*** ENTRIES SHOWN ***

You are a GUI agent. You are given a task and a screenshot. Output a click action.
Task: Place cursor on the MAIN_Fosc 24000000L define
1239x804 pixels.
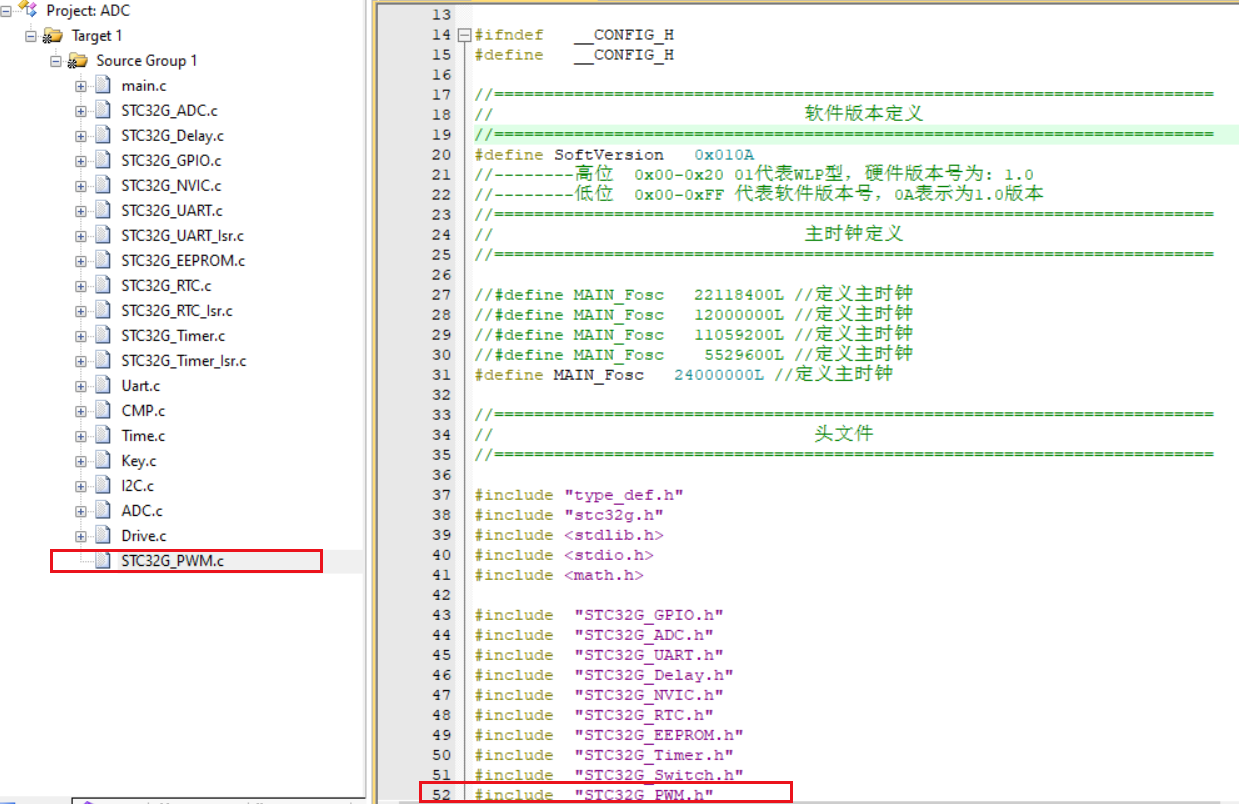click(x=619, y=375)
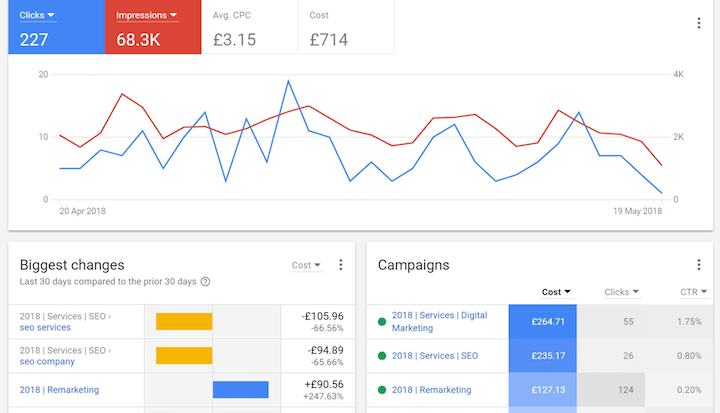Click the help icon beside the comparison period text
Image resolution: width=720 pixels, height=413 pixels.
[205, 282]
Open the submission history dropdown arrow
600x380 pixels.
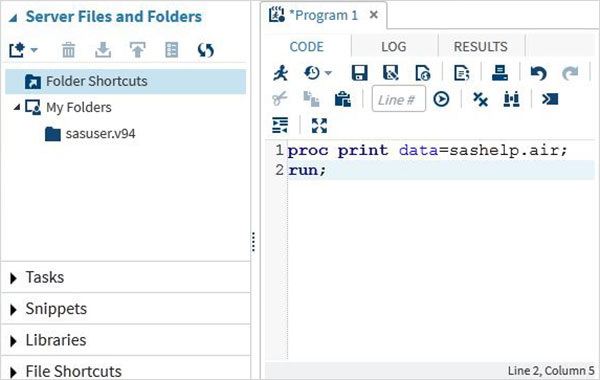(x=328, y=73)
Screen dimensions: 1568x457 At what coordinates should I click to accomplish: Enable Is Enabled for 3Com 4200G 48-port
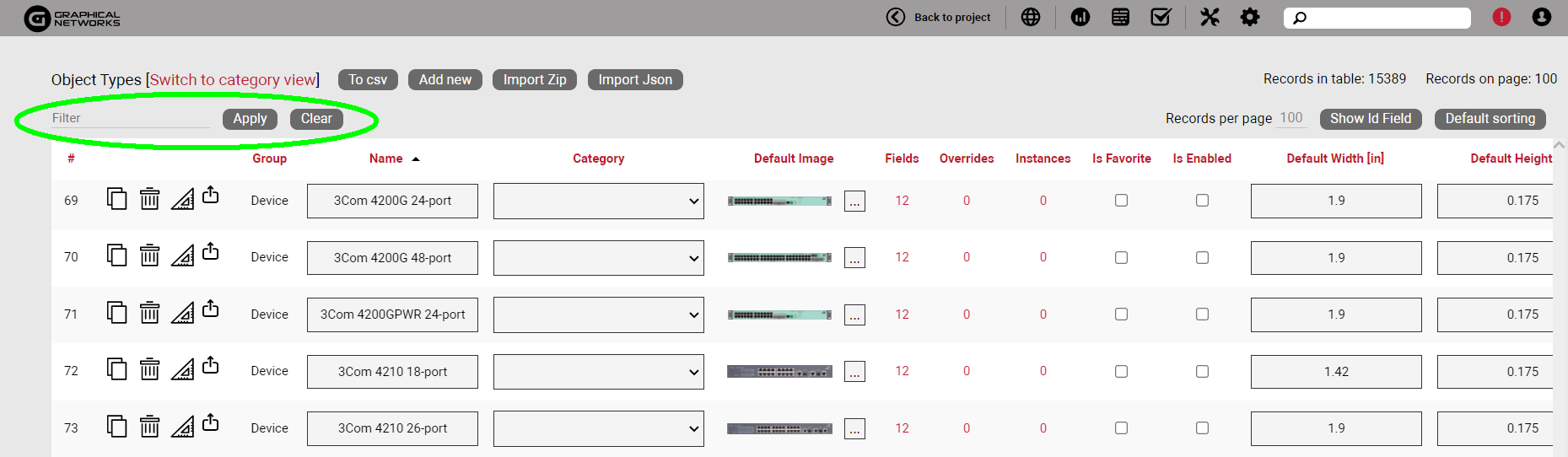click(1202, 258)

***

* **PROBLEM TO SOLVE**: Restrict the output to the lines from the one with "Open the submission history dropdown arrow" through the last line of the material above. Print them exactly, leaving out every picture.

* **EXERCISE RESULT**:
Open the submission history dropdown arrow
600x380 pixels.
(x=328, y=73)
Screen dimensions: 1568x457 At what coordinates should I click to accomplish: Enable Is Enabled for 3Com 4200G 48-port
click(1202, 258)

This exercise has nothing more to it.